Write out every line of the items below as a JSON list of strings, one string per line and no blank lines. Don't include the pictures.
## start STORED DATA
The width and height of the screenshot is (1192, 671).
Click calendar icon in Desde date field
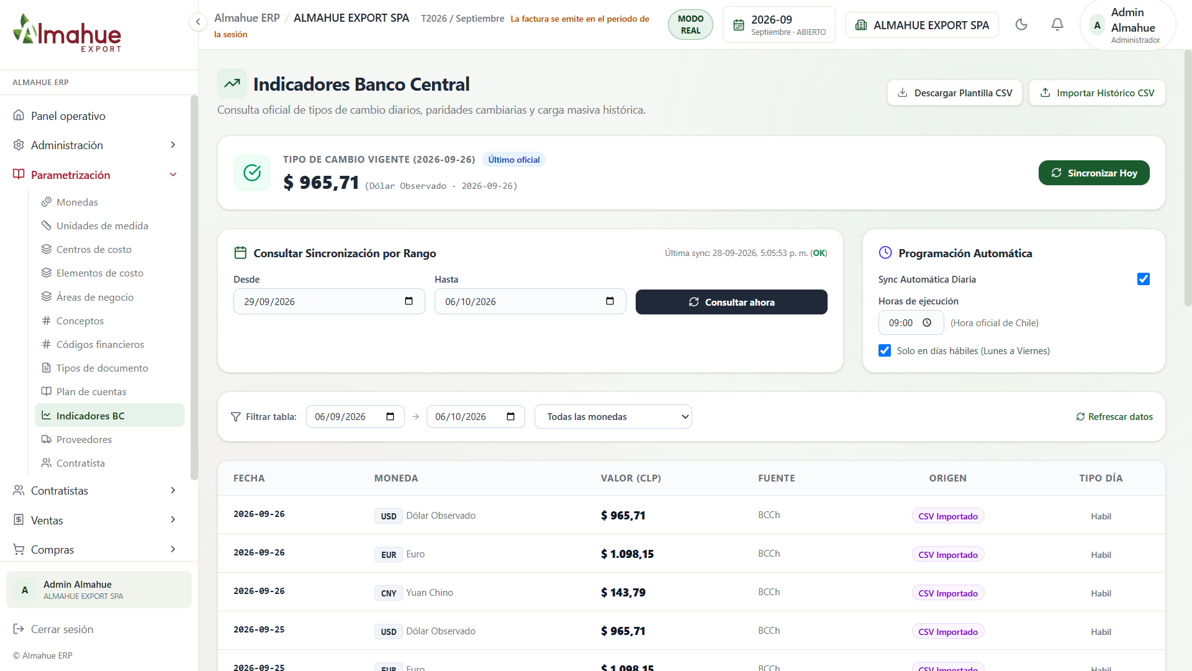pos(409,301)
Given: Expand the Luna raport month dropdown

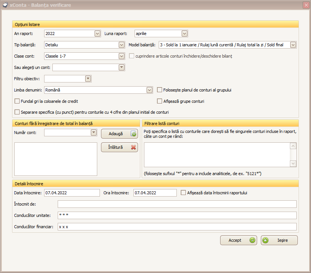Looking at the screenshot, I should (x=184, y=34).
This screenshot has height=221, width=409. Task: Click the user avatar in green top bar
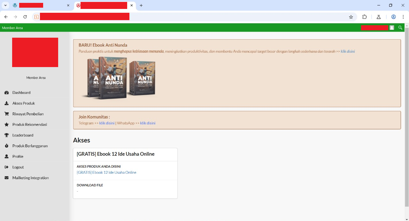[392, 28]
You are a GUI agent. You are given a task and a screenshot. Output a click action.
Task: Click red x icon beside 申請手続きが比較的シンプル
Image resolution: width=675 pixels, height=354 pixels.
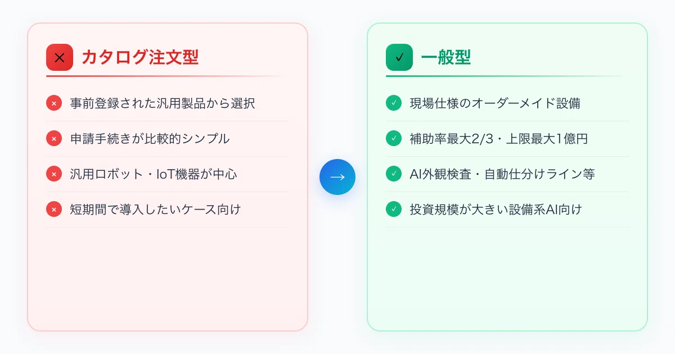tap(54, 139)
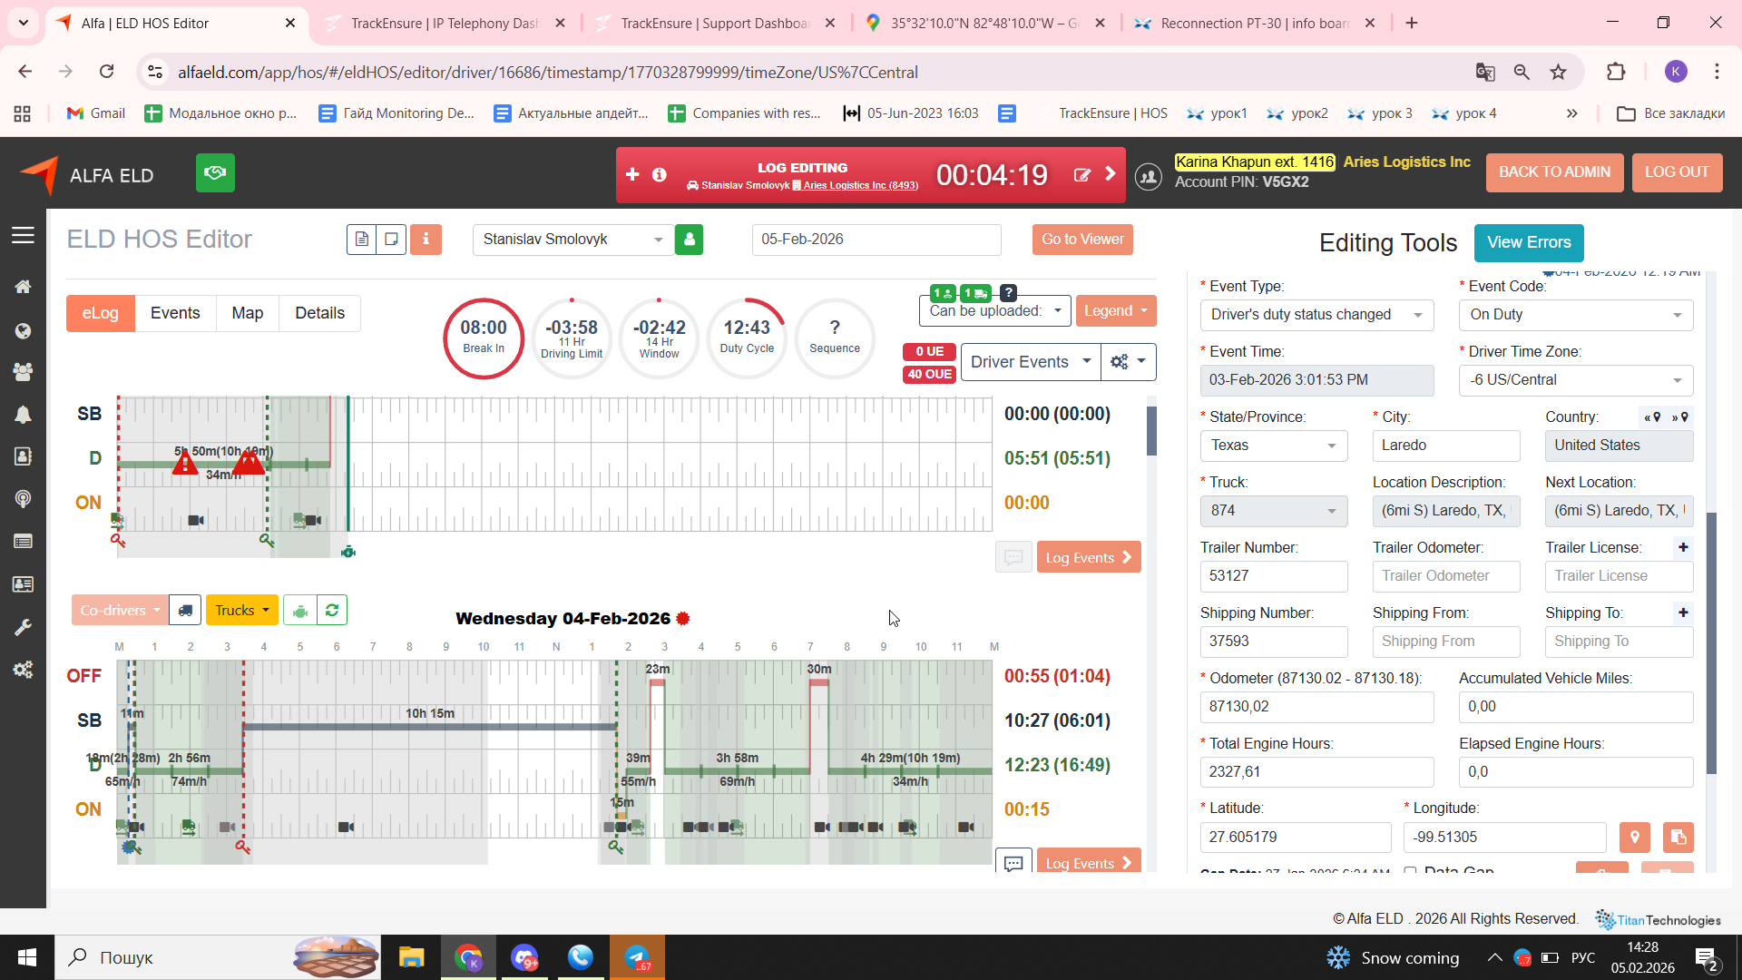
Task: Click the map pin icon near Longitude
Action: point(1634,837)
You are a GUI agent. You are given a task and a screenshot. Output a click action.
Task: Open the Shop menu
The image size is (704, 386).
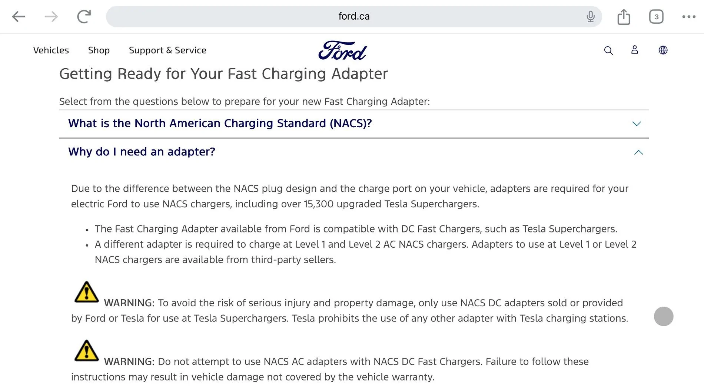99,50
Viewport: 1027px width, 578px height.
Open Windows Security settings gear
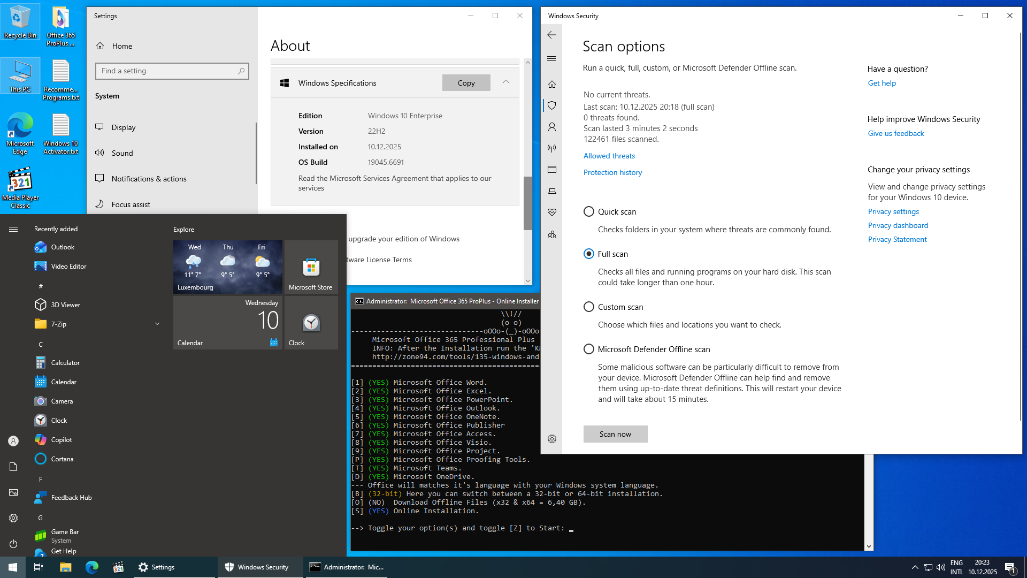click(x=552, y=439)
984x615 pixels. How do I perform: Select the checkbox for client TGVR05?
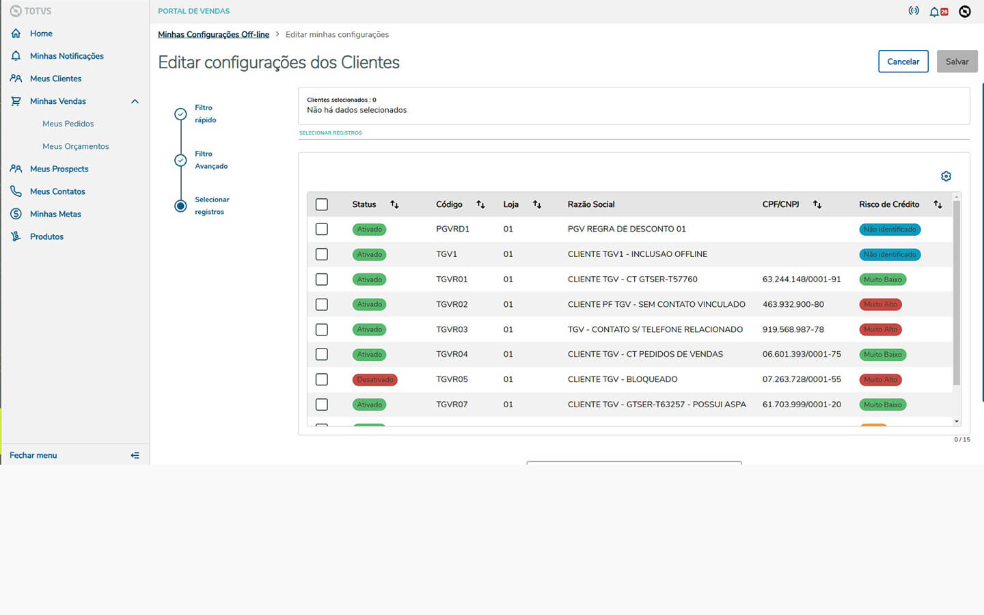322,379
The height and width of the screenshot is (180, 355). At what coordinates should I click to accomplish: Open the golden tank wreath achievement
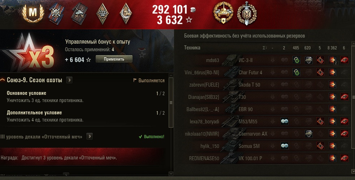223,13
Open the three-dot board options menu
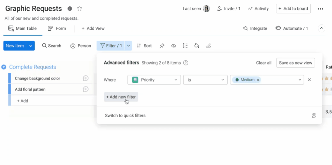332x165 pixels. click(320, 9)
## end STORED DATA
### SOLUTION FOR THIS EXERCISE
[
  "The width and height of the screenshot is (1192, 671).",
  "Click calendar icon in Desde date field",
  "pos(409,301)",
  "Given: Expand the Luna raport month dropdown",
  "Looking at the screenshot, I should (x=184, y=34).",
  "This screenshot has height=221, width=409. Task: Click the user avatar in green top bar",
  "[392, 28]",
  "You are a GUI agent. You are given a task and a screenshot. Output a click action.",
  "Task: Click red x icon beside 申請手続きが比較的シンプル",
  "Image resolution: width=675 pixels, height=354 pixels.",
  "tap(54, 139)",
  "Task: Click the map pin icon near Longitude",
  "Action: point(1634,837)",
  "You are a GUI agent. You are given a task and a screenshot. Output a click action.",
  "Task: Open the Shop menu",
  "The image size is (704, 386).",
  "99,50",
  "Viewport: 1027px width, 578px height.",
  "Open Windows Security settings gear",
  "click(x=552, y=439)",
  "984x615 pixels. How do I perform: Select the checkbox for client TGVR05?",
  "322,379",
  "The height and width of the screenshot is (180, 355). At what coordinates should I click to accomplish: Open the golden tank wreath achievement",
  "223,13",
  "Open the three-dot board options menu",
  "332x165 pixels. click(320, 9)"
]